#### Record extracts:
------------

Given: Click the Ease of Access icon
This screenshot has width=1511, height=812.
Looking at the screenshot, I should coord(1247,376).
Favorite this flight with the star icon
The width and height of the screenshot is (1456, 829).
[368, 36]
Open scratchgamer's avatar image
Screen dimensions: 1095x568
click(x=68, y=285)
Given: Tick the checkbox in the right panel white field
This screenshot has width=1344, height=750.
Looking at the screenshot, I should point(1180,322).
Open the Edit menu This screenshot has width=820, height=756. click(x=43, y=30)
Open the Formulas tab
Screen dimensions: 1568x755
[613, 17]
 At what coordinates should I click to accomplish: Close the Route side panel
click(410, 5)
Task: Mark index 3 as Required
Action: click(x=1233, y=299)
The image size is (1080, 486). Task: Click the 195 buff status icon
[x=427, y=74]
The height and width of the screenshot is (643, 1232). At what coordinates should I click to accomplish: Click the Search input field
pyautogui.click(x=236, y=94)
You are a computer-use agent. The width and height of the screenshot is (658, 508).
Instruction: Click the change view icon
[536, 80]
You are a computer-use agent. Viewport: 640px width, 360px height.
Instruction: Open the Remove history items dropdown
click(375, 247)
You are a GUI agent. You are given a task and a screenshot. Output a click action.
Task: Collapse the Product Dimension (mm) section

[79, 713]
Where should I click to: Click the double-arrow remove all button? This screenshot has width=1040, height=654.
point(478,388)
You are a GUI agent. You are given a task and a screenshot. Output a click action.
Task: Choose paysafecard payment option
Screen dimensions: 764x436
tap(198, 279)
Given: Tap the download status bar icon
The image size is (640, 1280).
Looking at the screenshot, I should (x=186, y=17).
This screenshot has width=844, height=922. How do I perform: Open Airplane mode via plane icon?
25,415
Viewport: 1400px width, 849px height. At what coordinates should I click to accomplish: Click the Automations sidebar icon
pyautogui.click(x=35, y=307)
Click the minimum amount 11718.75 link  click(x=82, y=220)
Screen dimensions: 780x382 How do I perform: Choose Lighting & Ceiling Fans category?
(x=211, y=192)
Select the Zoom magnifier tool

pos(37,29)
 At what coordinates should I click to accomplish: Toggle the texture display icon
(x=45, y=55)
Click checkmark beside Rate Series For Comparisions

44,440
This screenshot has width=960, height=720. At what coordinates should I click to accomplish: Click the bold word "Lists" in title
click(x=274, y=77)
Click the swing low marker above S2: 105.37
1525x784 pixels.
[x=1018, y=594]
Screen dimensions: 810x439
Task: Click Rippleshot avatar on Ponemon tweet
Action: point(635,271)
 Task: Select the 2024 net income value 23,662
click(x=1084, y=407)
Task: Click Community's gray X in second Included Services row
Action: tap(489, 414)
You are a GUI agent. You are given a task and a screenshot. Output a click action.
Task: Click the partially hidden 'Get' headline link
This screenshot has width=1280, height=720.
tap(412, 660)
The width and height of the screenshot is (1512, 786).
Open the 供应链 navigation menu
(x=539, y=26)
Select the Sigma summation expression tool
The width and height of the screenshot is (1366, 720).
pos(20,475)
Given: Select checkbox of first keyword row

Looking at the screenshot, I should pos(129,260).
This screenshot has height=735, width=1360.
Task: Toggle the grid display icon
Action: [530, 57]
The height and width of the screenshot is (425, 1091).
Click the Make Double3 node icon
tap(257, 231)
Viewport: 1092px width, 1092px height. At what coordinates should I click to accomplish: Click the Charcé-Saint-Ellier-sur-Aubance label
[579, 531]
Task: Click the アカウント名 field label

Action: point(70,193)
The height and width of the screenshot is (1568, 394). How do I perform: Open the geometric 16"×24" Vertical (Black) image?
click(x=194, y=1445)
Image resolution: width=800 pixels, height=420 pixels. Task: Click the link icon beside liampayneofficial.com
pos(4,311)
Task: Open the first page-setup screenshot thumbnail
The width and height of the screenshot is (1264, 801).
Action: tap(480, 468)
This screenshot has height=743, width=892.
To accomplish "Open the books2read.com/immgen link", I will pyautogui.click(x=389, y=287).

------------

#### What is expected:
The full listing above should be retyped without any alteration.

#### Solved problem:
Given: Click the Ease of Access icon
This screenshot has width=1511, height=812.
Looking at the screenshot, I should coord(1247,376).
Favorite this flight with the star icon
The width and height of the screenshot is (1456, 829).
[368, 36]
Open scratchgamer's avatar image
Screen dimensions: 1095x568
click(x=68, y=285)
Given: Tick the checkbox in the right panel white field
This screenshot has width=1344, height=750.
Looking at the screenshot, I should point(1180,322).
Open the Edit menu This screenshot has width=820, height=756. click(x=43, y=30)
Open the Formulas tab
Screen dimensions: 1568x755
[613, 17]
 At what coordinates should I click to accomplish: Close the Route side panel
click(410, 5)
Task: Mark index 3 as Required
Action: click(x=1233, y=299)
The image size is (1080, 486). Task: Click the 195 buff status icon
[x=427, y=74]
The height and width of the screenshot is (643, 1232). At what coordinates should I click to accomplish: Click the Search input field
pyautogui.click(x=236, y=94)
You are a computer-use agent. The width and height of the screenshot is (658, 508).
Instruction: Click the change view icon
[536, 80]
You are a computer-use agent. Viewport: 640px width, 360px height.
Instruction: Open the Remove history items dropdown
click(375, 247)
You are a GUI agent. You are given a task and a screenshot. Output a click action.
Task: Collapse the Product Dimension (mm) section

[79, 713]
Where should I click to: Click the double-arrow remove all button? This screenshot has width=1040, height=654.
point(478,388)
You are a GUI agent. You are given a task and a screenshot. Output a click action.
Task: Choose paysafecard payment option
Screen dimensions: 764x436
tap(198, 279)
Given: Tap the download status bar icon
The image size is (640, 1280).
Looking at the screenshot, I should (x=186, y=17).
This screenshot has width=844, height=922. How do I perform: Open Airplane mode via plane icon?
25,415
Viewport: 1400px width, 849px height. At what coordinates should I click to accomplish: Click the Automations sidebar icon
pyautogui.click(x=35, y=307)
Click the minimum amount 11718.75 link  click(x=82, y=220)
Screen dimensions: 780x382 How do I perform: Choose Lighting & Ceiling Fans category?
(x=211, y=192)
Select the Zoom magnifier tool

pos(37,29)
 At what coordinates should I click to accomplish: Toggle the texture display icon
(x=45, y=55)
Click checkmark beside Rate Series For Comparisions

44,440
This screenshot has width=960, height=720. At what coordinates should I click to accomplish: Click the bold word "Lists" in title
click(x=274, y=77)
Click the swing low marker above S2: 105.37
1525x784 pixels.
[x=1018, y=594]
Screen dimensions: 810x439
Task: Click Rippleshot avatar on Ponemon tweet
Action: point(635,271)
 Task: Select the 2024 net income value 23,662
click(x=1084, y=407)
Task: Click Community's gray X in second Included Services row
Action: tap(489, 414)
You are a GUI agent. You are given a task and a screenshot. Output a click action.
Task: Click the partially hidden 'Get' headline link
This screenshot has width=1280, height=720.
tap(412, 660)
The width and height of the screenshot is (1512, 786).
Open the 供应链 navigation menu
(x=539, y=26)
Select the Sigma summation expression tool
The width and height of the screenshot is (1366, 720).
pos(20,475)
Given: Select checkbox of first keyword row

Looking at the screenshot, I should pos(129,260).
This screenshot has height=735, width=1360.
Task: Toggle the grid display icon
Action: [530, 57]
The height and width of the screenshot is (425, 1091).
Click the Make Double3 node icon
tap(257, 231)
Viewport: 1092px width, 1092px height. At what coordinates should I click to accomplish: Click the Charcé-Saint-Ellier-sur-Aubance label
[579, 531]
Task: Click the アカウント名 field label

Action: point(70,193)
The height and width of the screenshot is (1568, 394). How do I perform: Open the geometric 16"×24" Vertical (Black) image?
click(x=194, y=1445)
Image resolution: width=800 pixels, height=420 pixels. Task: Click the link icon beside liampayneofficial.com
pos(4,311)
Task: Open the first page-setup screenshot thumbnail
The width and height of the screenshot is (1264, 801).
Action: tap(480, 468)
This screenshot has height=743, width=892.
To accomplish "Open the books2read.com/immgen link", I will pyautogui.click(x=389, y=287).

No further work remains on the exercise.